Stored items
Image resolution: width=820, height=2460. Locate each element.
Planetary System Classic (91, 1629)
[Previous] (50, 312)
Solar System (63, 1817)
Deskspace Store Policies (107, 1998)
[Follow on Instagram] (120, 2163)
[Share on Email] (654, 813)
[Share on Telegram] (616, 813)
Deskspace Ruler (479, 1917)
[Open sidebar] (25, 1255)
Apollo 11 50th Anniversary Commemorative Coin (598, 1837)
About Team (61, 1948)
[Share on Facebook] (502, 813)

• _Task objective_:
Keeping every word as it is, repeat all of the records.

• _Exercise result_:
Image resolution: width=820, height=2460. Locate each element.
Planetary System Classic (91, 1629)
[Previous] (50, 312)
Solar System (63, 1817)
Deskspace Store Policies (107, 1998)
[Follow on Instagram] (120, 2163)
[Share on Email] (654, 813)
[Share on Telegram] (616, 813)
Deskspace Ruler (479, 1917)
[Open sidebar] (25, 1255)
Apollo 11 50th Anniversary Commemorative Coin (598, 1837)
About Team (61, 1948)
[Share on Facebook] (502, 813)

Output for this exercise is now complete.